Maya Da-Rin, Julia Rodriguez Win Lucrecia Martel Mentorship


Brazil’s Maya Da-Rin’s “Canção da Noite” (“Nightsong”), director of “Fever,” and Argentine first-time feature director Julia Rodríguez “Los Zorros Grises” have won the first screenwriting mentorship awards adjudicated in a joint initiative by Projeto Paradiso and Foundation Fondosa.

Announced at Cannes Marché du Film on Wednesday, the awards consist in screenwriting mentorship of their upcoming features from Lucrecia Martel (“The Swamp,” “The Holy Girl,” “The Headless Woman,” “Zama”), one of Latin America’s most highly regarded and influential writer-directors.

The awards catch the directors at slightly different stages of their careers. Bowing at the 2019 Locarno Film Festival, “The Fever” (“A Febre”), Da-Rin’s first fiction feature, won best actor (Regis Myrupu) and a Fipresci Prize at the Swiss festival, screened at Toronto, won best director at the Chicago Film Festival and Festival do Rio.

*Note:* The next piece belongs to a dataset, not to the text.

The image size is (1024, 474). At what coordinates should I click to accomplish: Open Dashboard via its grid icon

Turning on Justino, a member of the Indigenous Desana people, now security guard at Manaus port, it was hailed by Variety as a modern-day fable about modernity and fabulation and an “entrancing portrait of a man adrift in an urban jungle.”

At least in its version presented in 2022 to the IFF Rotterdam’s CineMart it was described by Da-Rin as a “sensorial and dreamlike experience” set in an environment devastated by soy monoculture, and turning on the growingly deep friendship between Helena, the young daughter of field workers, and Poñy, a solitary Guarani indigenous lady.

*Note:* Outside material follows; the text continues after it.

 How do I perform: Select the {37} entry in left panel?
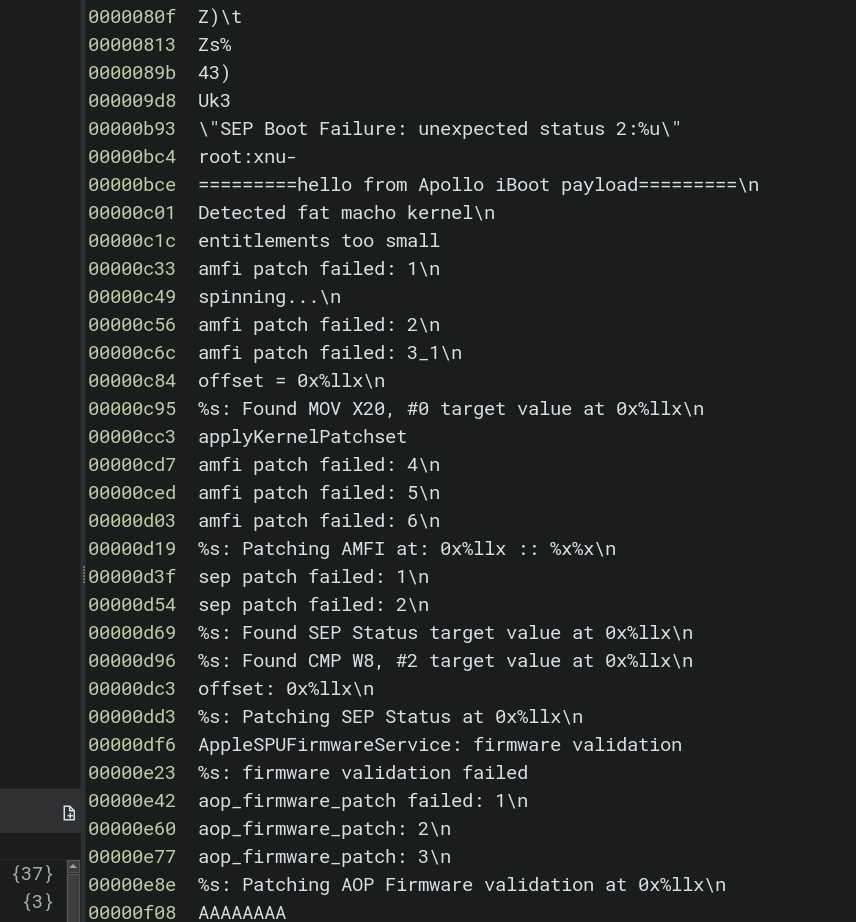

Winning development support from the Hubert Bals Fund, it took the top fiction award at CineMart, the Filmmore Prize for post-production services. Its producers take in Brazil’s Tamanduá Vermelho and Cinemascópio, co-founded by Cannes competition competitor Kleber Mendonça Filho, Portugal’s Uma Pedra no Sapato and France’s Still Moving.

An increasingly dark comedic parable exposing the limits of human tolerance, Rodríguez’s “Los Zorros Grises” is set in a wealthy gated community in Argentina which is suddenly invaded by a pack of grey foxes which foul gardens, anything left outside and could be a threat, the more fearful residents argue, for pets and even babies.

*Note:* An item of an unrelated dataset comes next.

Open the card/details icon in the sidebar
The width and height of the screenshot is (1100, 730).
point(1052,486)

Split in their reactions on how to deal with the invaders, the community begins by quarrelling at emergency meeting called to thrash out a strategy regarding the foxes as tensions between its members escalate towards the very violence attributed to the invading beasts.

“Through fiction, I want to ask, and for us to ask, about the limits we are capable of crossing when our own interests are at risk,” says Rodríguez, who cites as possible inspirations both the Javier Bardem starrer “The Good Boss,” from Fernando León de Aranoa – in its evolution from laugh-out-loud humor to its revelation of jus how low human despicability can reach, as well as the Argentinian touch of “Wild Tales.”

Buenos Aires-born, and an alum of ENERC, the film school of Argentina’s film-TV agency INCAA where she currently teaches screenwriting, Rodríguez has worked on writing tables for both scripted series and documentaries for Netflix, Nickelodeon and Argentine TV channels Canal Encuentro and Paka Paka, and the country’s TV Pública.